Damit der Besuch durch eine Krankheit nicht zum Ärgernis wird, sollte man sich aber vorher über den Krankenversicherungsschutz im jeweiligen neuen Beitrittsstaat informieren. Hier ein Überblick:

Estland

Wer zum Arzt muss, kann sich direkt an einen Vertragsarzt wenden, der auf "Krankenschein" behandelt. Für bestimmte Fachärzte wird die Überweisung eines Allgemeinmediziners benötigt. Zahnärzte behandeln junge Patienten bis zum Alter von 18 Jahren kostenlos. Erwachsene müssen bezahlen — vom Zahnziehen abgesehen.
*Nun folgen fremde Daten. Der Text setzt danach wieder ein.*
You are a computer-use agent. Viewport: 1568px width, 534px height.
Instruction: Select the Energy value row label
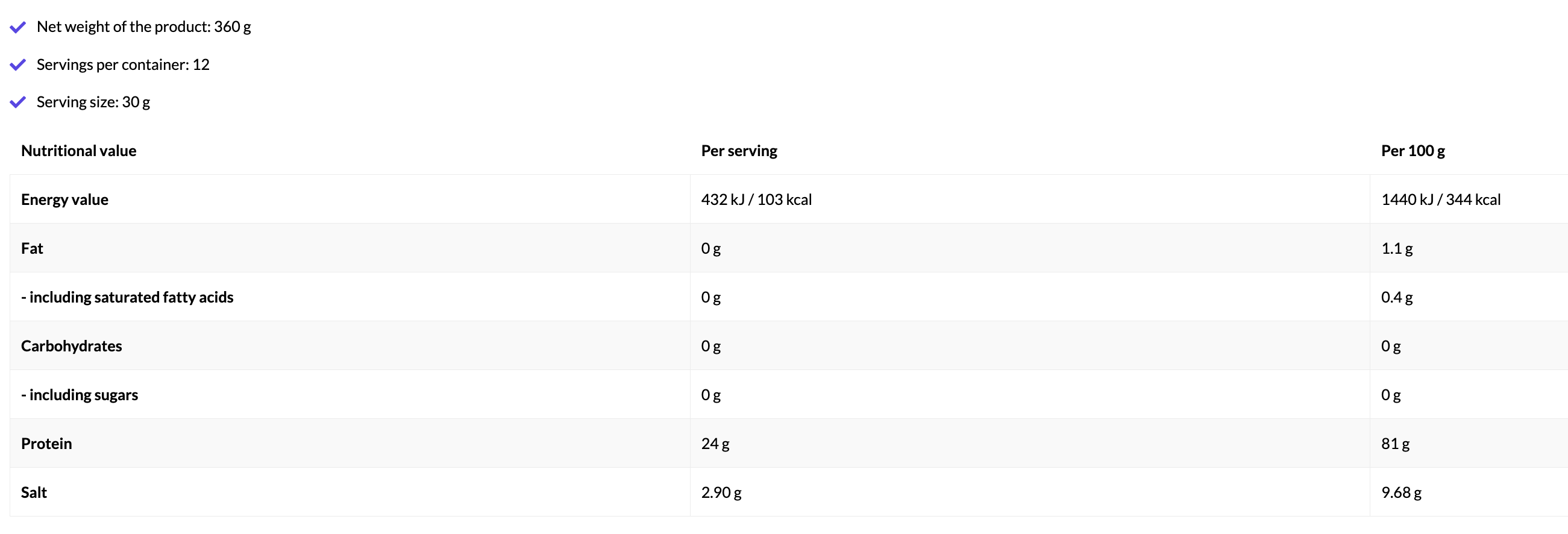64,199
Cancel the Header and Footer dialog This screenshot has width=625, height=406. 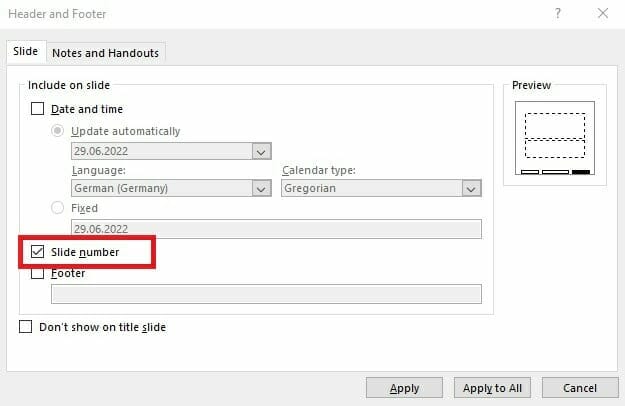579,388
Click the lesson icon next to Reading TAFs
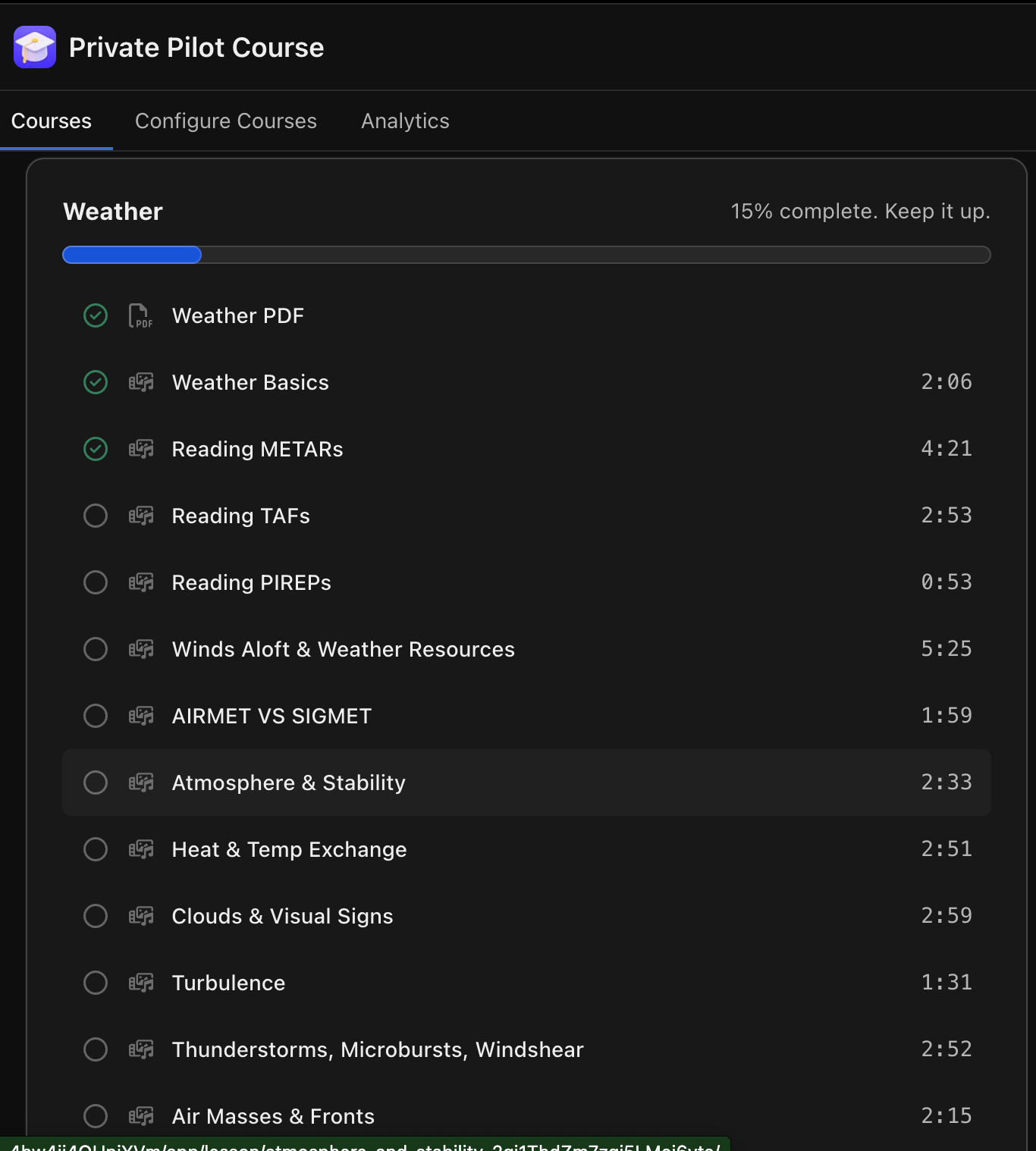 (141, 516)
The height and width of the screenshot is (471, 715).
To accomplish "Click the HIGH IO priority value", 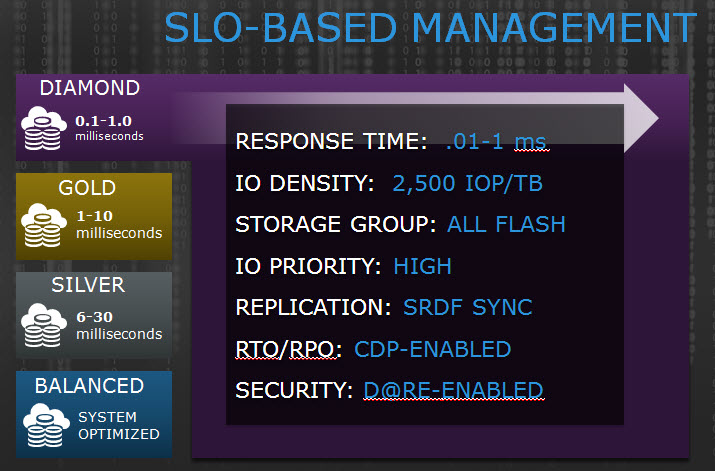I will [422, 266].
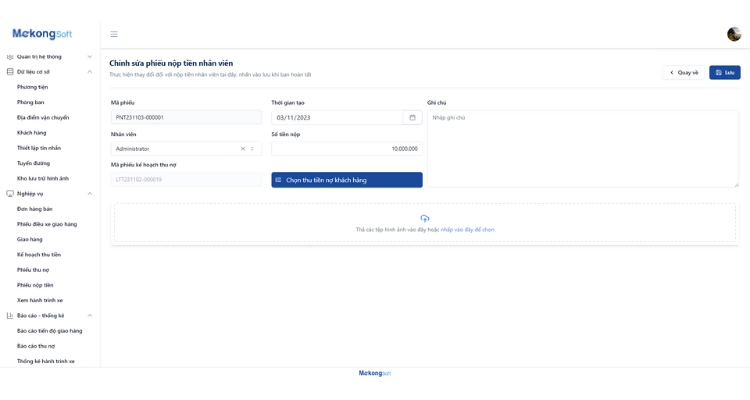
Task: Select Đơn hàng bán menu entry
Action: [x=35, y=209]
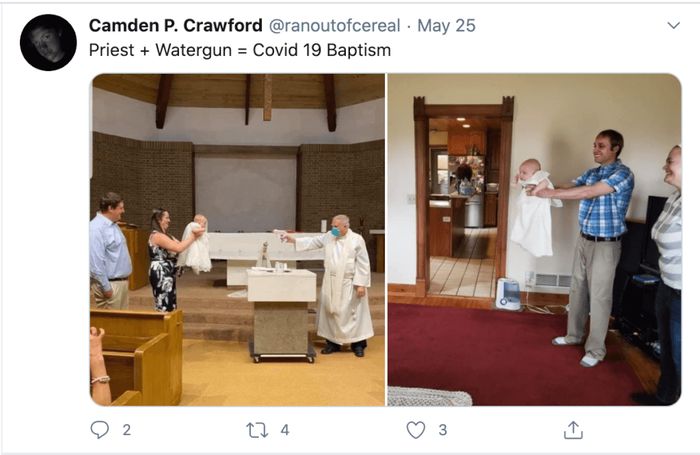This screenshot has width=700, height=455.
Task: Open the share upload icon
Action: pyautogui.click(x=573, y=430)
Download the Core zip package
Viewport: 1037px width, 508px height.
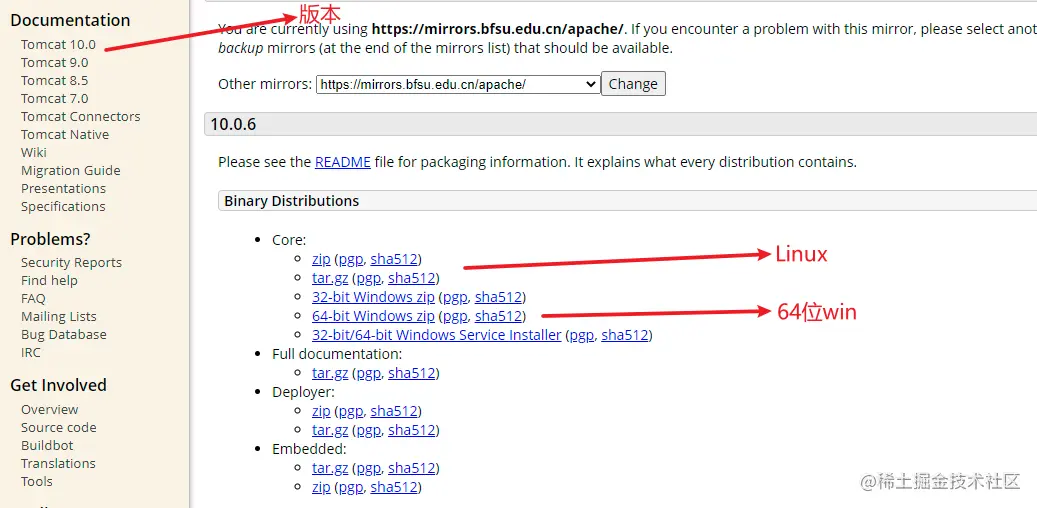(x=321, y=259)

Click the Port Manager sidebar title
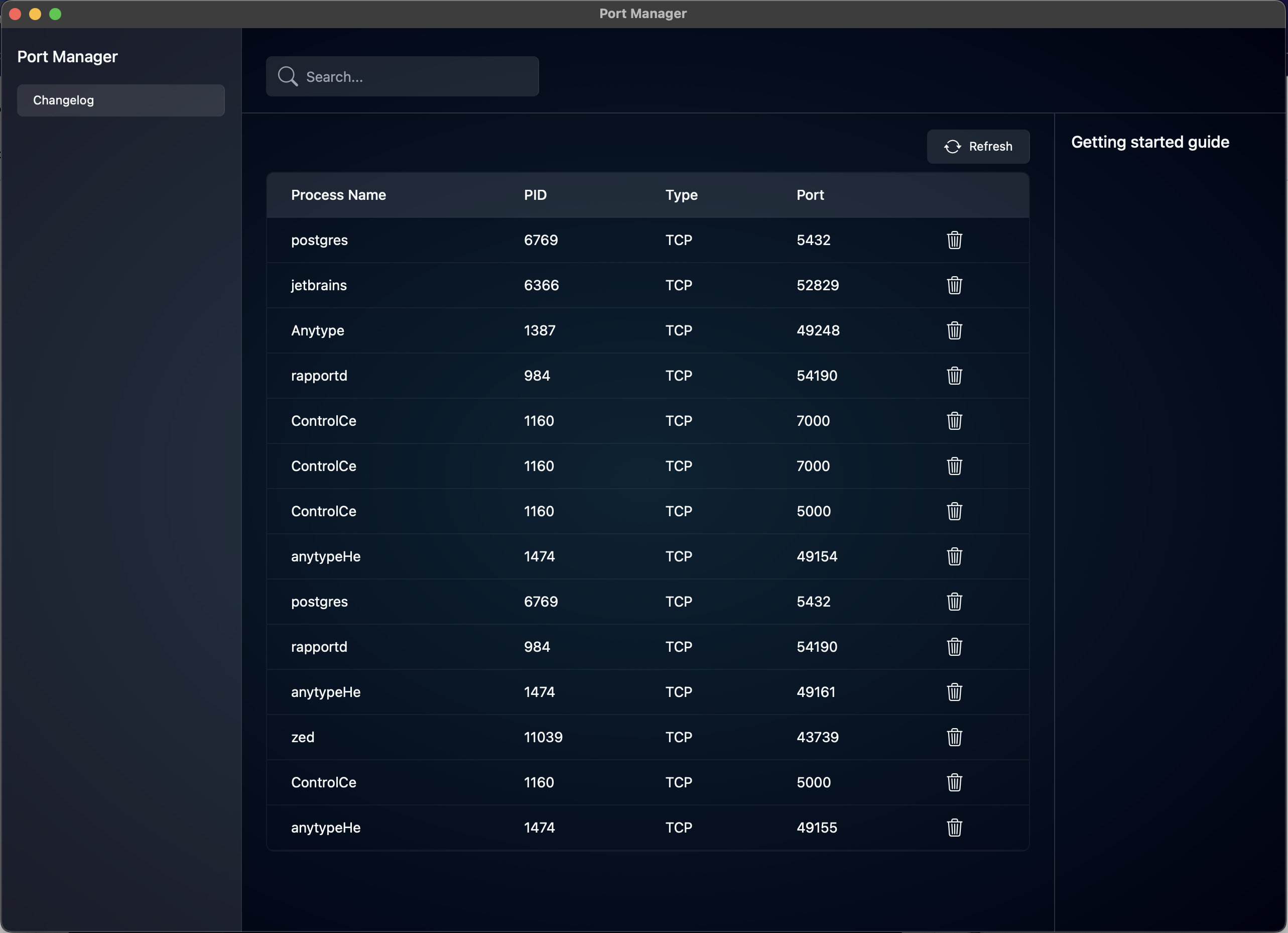click(x=68, y=57)
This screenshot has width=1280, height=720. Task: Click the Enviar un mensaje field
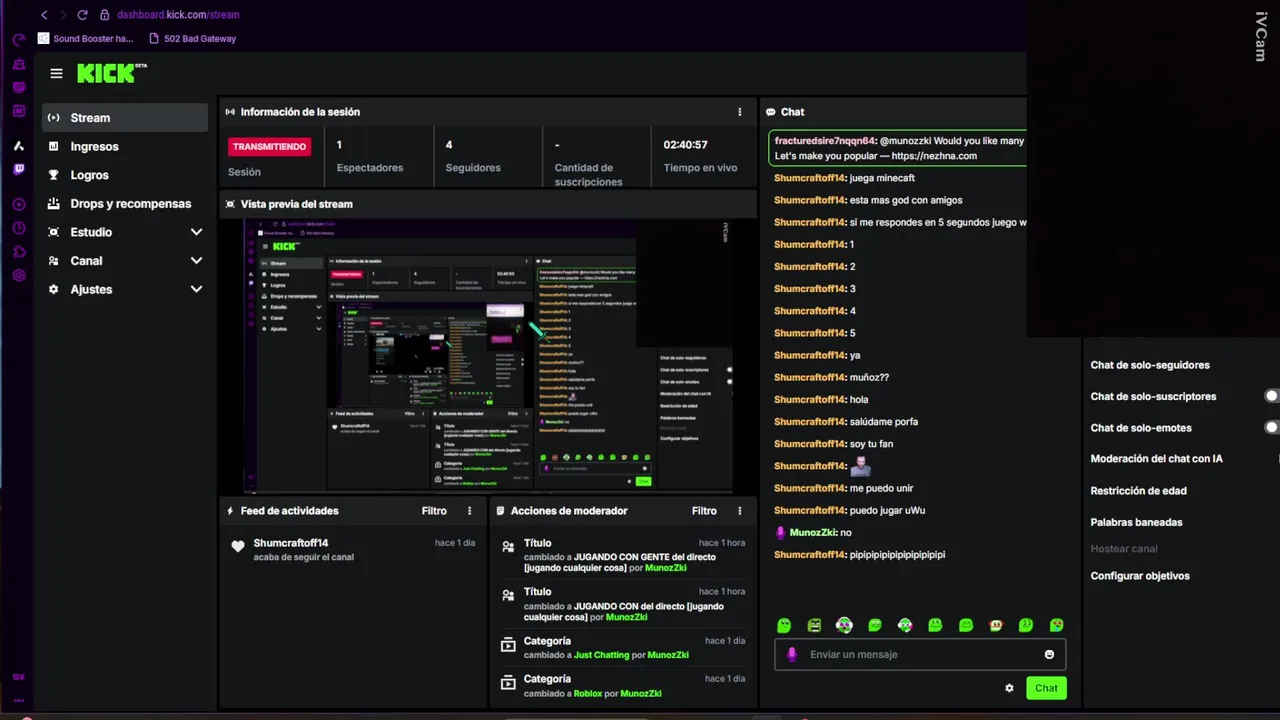coord(920,655)
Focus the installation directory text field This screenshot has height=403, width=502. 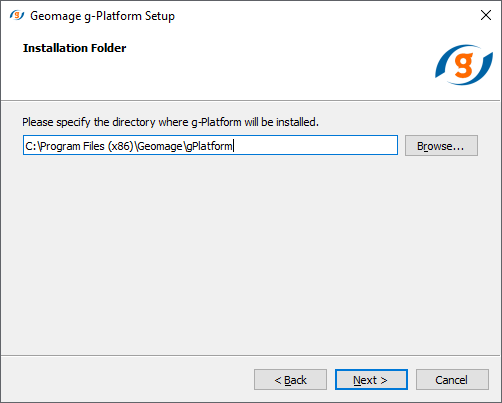210,145
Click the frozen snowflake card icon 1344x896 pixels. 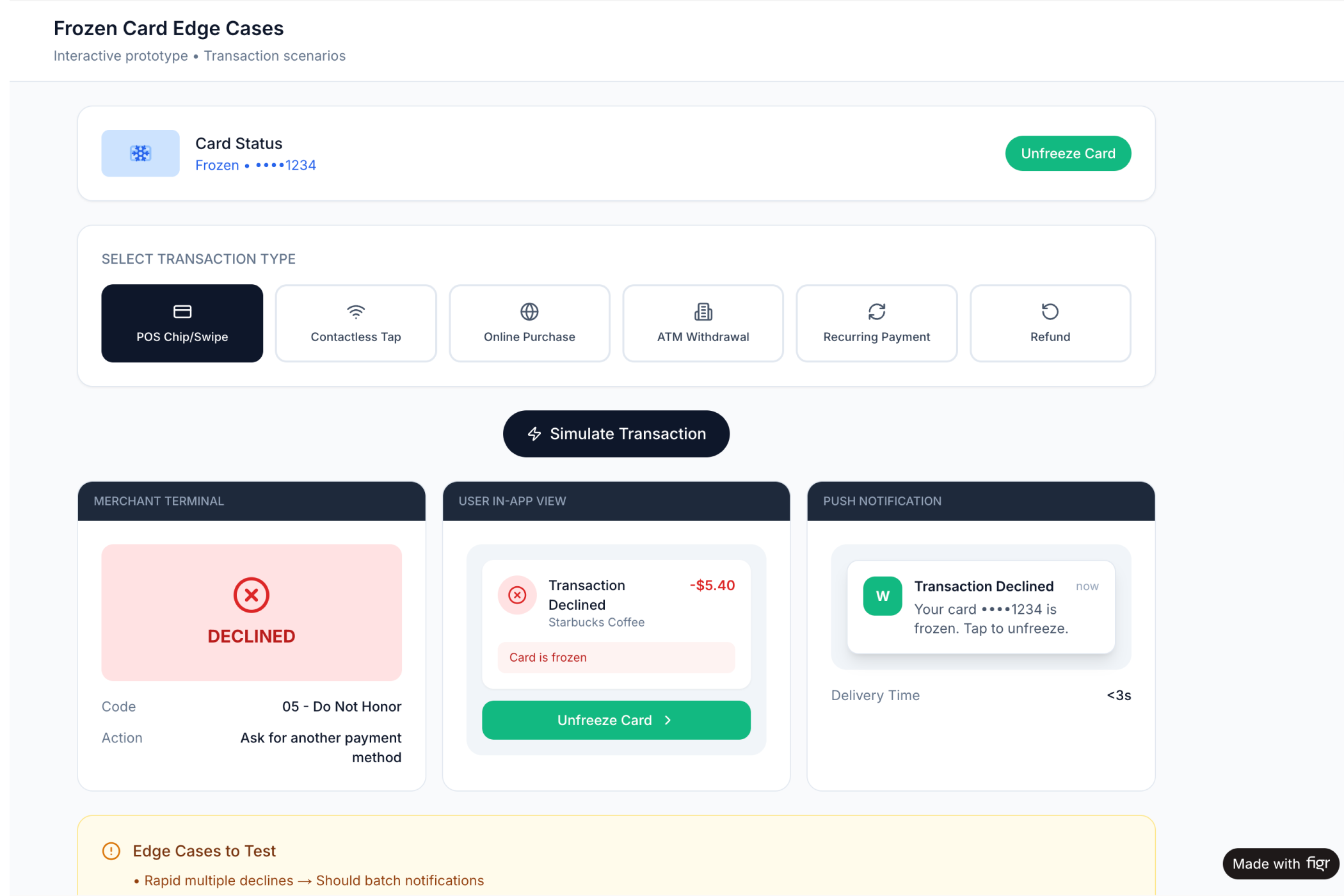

Arztrezepte werden in Apotheken eingelöst. Allerdings muss es sich um Arzneien handeln, die auf der offiziellen Medikamentenliste stehen. Die Krankenhausbehandlung wird auf ärztliche Verordnung übernommen — in Notfällen auch mit dem in Deutschland erhältlichen Auslandskranken-schein E 111.

Zuzahlungen fallen beim Allgemeinarzt nicht an. Bei Hausbesuchen sind bis zu 50 Estnische Kronen (ein Euro entspricht derzeit etwa 15,65 EEK) fällig, ebenfalls beim Facharzt. Medikamente kosten je nach Diagnose und Personenkreis zwischen 20 und 50 EEK plus zehn bis 50 Prozent der Kosten. Im Krankenhaus werden 25 EEK pro Tag für maximal zehn Tage fällig. Patienten unter 18 Jahren brauchen keine Eigen-beteiligungen zu leisten.

Lettland

Zur Behandlung haben sich die Bürger direkt an einen Vertragsarzt in einem Krankenhaus oder einer Poliklinik zu wenden. Überweisungen zum Facharzt werden von Allgemeinmedizinern ausgestellt. Die zahnärztliche Behandlung ist für Kinder und Jugendliche unter 18 Jahren kostenlos.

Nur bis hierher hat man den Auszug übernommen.